New life of livereload

This is not a changelog of a project. It is what I learned in the development of livereload.

I created livereload (implemented in Python) one year and 8 months ago. The first version was released on May 4th, 2012. I had been working on it for a while, but I didn't enjoy it myself.

LiveReload is a Mac software that monitors changes in the file system. A quote from the official website:

As soon as you save a file, it is preprocessed as needed, and the browser is refreshed.

And my implementation in Python is a command line tool that simulates the behavior of LiveReload, a bit like guard.

The reason why I created this project is pretty simple. I was working in a Python-only development environment, it would be nice that everything is in Python. However, things changed in the last year, I am more a front end developer than a back end pythonist. I enjoy nodejs, I also enjoy other languages like ruby and golang.

Anyway, I don't like to start another server for watching file changes only, the original design of Guardfile is not good enough, at least I am not satisfied. The simulation just doesn't work for me.

most things have some design behind, as people copy it, the original design gets obscured and forgotten, the original design might no longer apply

Armin Ronacher

This is a slide of a talk by Armin Ronacher — Thinking Outside The Box.

Create something I will use in the daily life

The original copied one has nothing new, nothing special for Python that I would use it in my daily life. This makes me sad. So I have no much enthusiasm in the maintainence of it.

But I do believe that livereload is a good idea. Maybe I just did it wrong. One day, a brilliant idea came to me — livereload for wsgi.

A simple example of the idea:

from livereload import Server
server = Server(wsgi_app)
server.watch('static/app.css')
server.serve()

Wow, that looks good. It seems something that I will use in my daily life. Since I prefer Flask, I can write the scripts with Flask-Script in a manage.py file:

app = create_app()
@manager.command
def liveserver(port=5000):
from livereload import Server
server = Server(app.wsgi_app)
server.watch('static/*.css')
server.serve(port=port)

And whenenver a css file changes, the browser will refresh it itself.

Actually, my environment of front end development is far more complex, I use rework for css processing, component for javascript modular. The real example would be gorgeous.

Take a peep of my scripts:

@manager.command
def liveserver(port=5000):
from livereload import Server
server = Server(app.wsgi_app)
server.watch('assets/styles/*.css', 'make -C assets rework')
server.watch('assets/lib/*.js', 'make -C assets build')
server.watch('app/templates')
server.serve(port)

Do one job, and do it well

Version 2.0 of livereload is more a library rather than an application. Which means other libraries in Python can easily bundle it in. I hope it can be a great library.

The executable command line tool is removed from livereload. It may come back again, but not soon. The compilers like uglifyjs, lesscss, slim, CoffeeScript are removed from livereload too.

For now, livereload will focus on one thing — livereload.
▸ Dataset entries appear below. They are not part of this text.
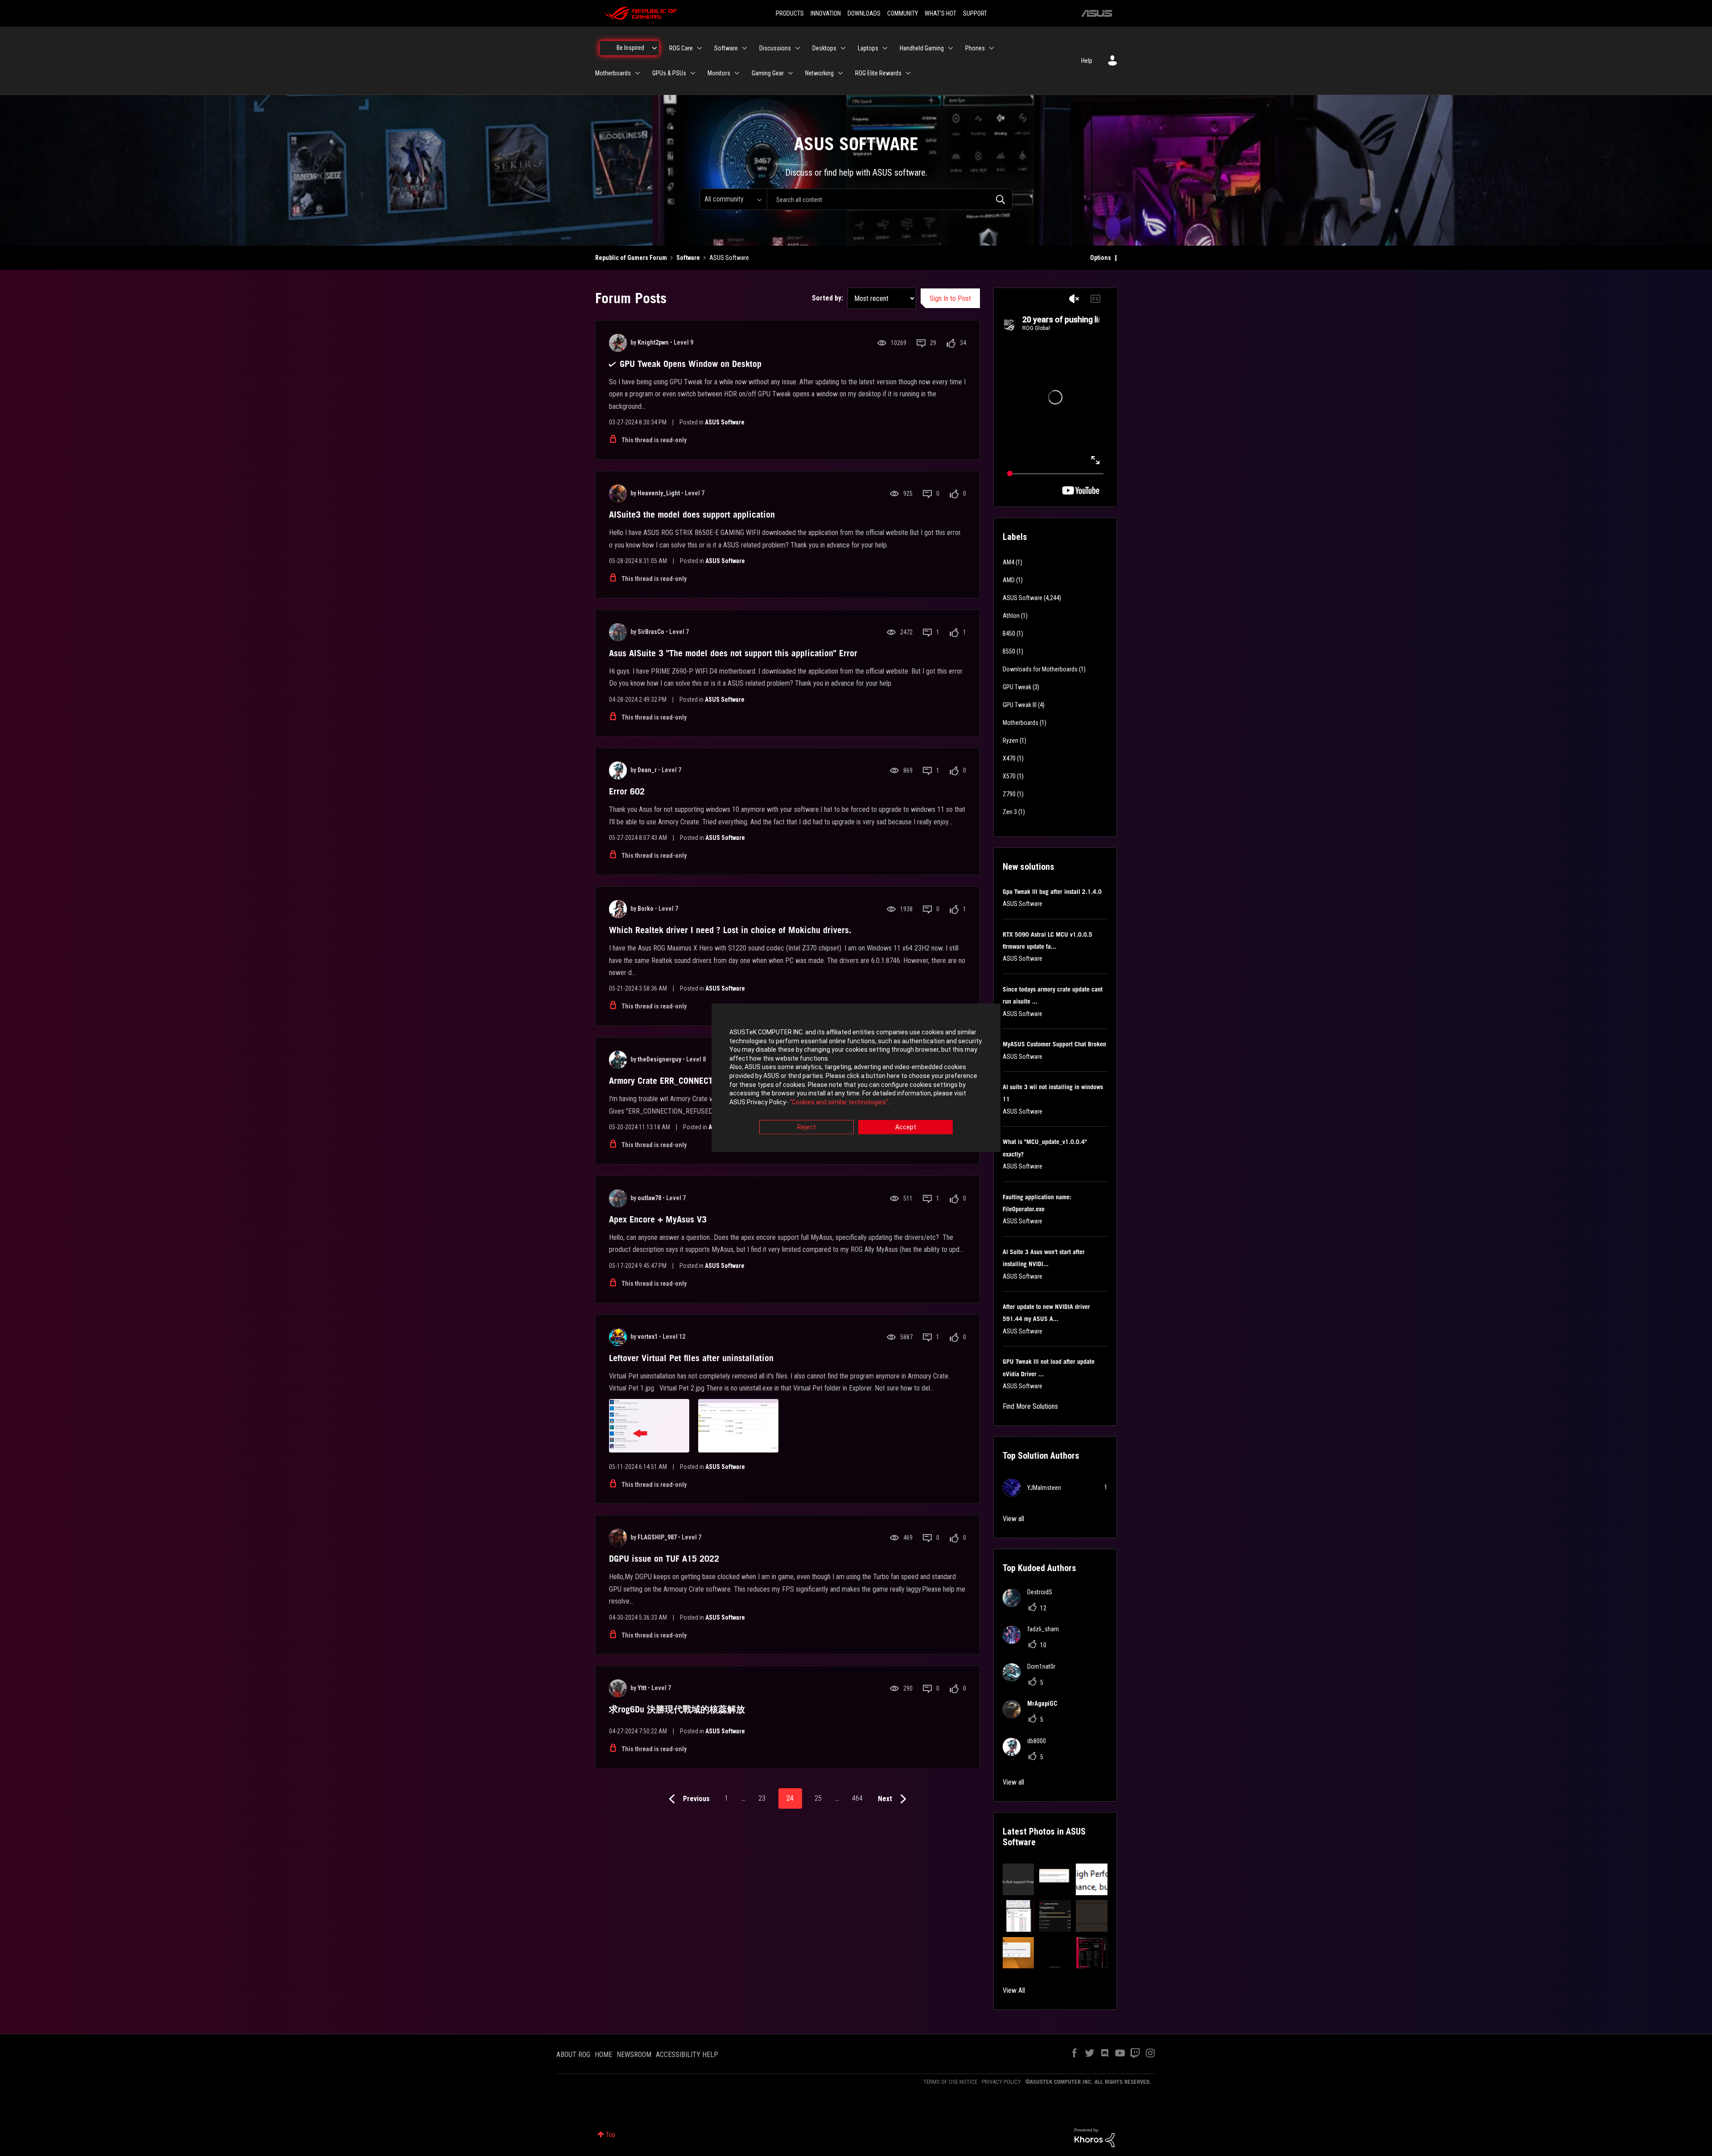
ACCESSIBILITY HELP (687, 2054)
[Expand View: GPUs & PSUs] (692, 73)
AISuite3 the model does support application (692, 514)
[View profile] (618, 343)
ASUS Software (725, 422)
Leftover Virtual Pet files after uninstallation (691, 1358)
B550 (1009, 651)
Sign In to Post (950, 298)
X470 (1009, 758)
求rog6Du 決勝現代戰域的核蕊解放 (677, 1709)
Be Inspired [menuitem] (630, 47)
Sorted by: (827, 298)
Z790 (1009, 794)
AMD (1009, 580)
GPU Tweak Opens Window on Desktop (690, 363)
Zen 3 (1010, 811)
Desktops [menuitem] (824, 48)
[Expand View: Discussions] (797, 48)
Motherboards (1020, 722)
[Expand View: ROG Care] (699, 48)
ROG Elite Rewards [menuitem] (878, 73)
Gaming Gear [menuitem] (768, 73)
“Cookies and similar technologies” (839, 1102)
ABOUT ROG (573, 2054)
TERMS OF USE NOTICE (950, 2081)
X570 (1009, 776)
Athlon (1011, 615)
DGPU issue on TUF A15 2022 (664, 1558)
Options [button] (1100, 257)
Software (688, 257)
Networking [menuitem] (819, 73)
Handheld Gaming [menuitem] (922, 48)
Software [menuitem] (726, 48)
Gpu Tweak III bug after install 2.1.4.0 (1052, 892)
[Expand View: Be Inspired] (654, 48)
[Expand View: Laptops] (885, 48)
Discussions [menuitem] (775, 48)
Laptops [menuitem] (868, 48)
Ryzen (1010, 740)
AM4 (1008, 562)
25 (818, 1798)
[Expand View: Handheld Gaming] (950, 48)
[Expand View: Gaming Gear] (790, 73)
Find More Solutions (1030, 1406)
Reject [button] (806, 1127)
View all (1013, 1518)
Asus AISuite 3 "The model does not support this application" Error (733, 653)
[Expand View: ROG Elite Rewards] (908, 73)
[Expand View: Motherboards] (637, 73)
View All (1014, 1990)
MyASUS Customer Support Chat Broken (1054, 1044)
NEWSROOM (634, 2054)
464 (857, 1798)
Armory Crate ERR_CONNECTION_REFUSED (686, 1080)
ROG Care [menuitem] (681, 48)
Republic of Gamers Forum (631, 257)
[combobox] (889, 199)
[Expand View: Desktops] (843, 48)
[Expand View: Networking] (840, 73)
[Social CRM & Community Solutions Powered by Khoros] (1094, 2137)
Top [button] (610, 2134)
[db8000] (1028, 1753)
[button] (1018, 1879)
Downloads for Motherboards (1040, 669)
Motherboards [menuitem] (613, 73)
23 (761, 1798)
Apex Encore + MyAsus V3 (658, 1219)
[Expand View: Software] (744, 48)
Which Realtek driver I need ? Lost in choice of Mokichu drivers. (730, 930)
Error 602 (627, 791)
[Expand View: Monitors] (737, 73)
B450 (1009, 633)
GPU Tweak (1017, 687)
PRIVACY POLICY (1001, 2081)
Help (1086, 60)
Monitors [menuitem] (719, 73)
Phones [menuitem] (975, 48)
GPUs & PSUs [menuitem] (669, 73)
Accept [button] (905, 1127)
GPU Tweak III (1020, 704)
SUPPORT (975, 13)
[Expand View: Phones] (991, 48)
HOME (603, 2054)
And livereload well.

The lack of compilers does not affect much. Since livereload provides you a way to execute shell command. As you can see in the above example that server.watch supports executing shell commands, so that we can do:

server.watch('src/foo.js', 'uglifyjs src/foo.js -m -o build/foo.js')

That's why compilers are removed, since every compiler is some sort of a shell command, there is no reason for wrapping them in Python any more.

By removing compilers, livereload focuses on the server implementation, and file watcher. The core code is much simple now.

Take advantage of existed tools

We programers like to reinvent tools. Sometimes we create things better than the old ones, sometimes we fail. The most valuable tool I learned in the last two years is Makefile.

I think every programer should know Makefile, and take the advantage of it. Like what I did/do in my daily life. The examples above are using Makefile:

server.watch('assets/styles/*.css', 'make -C assets rework')

The future

The rewritted version 2.0 of livereload was released days ago. There are features not implmented, bugs not fixed, but the concept works well. It is not just an implementation of Python, it is an implementation for Python.

The code is much more pretty than before. It is well documented and tested. I hope people will enjoy it. It is a library now, I am looking forward to libraries that depend on this project and making the web development of more fun.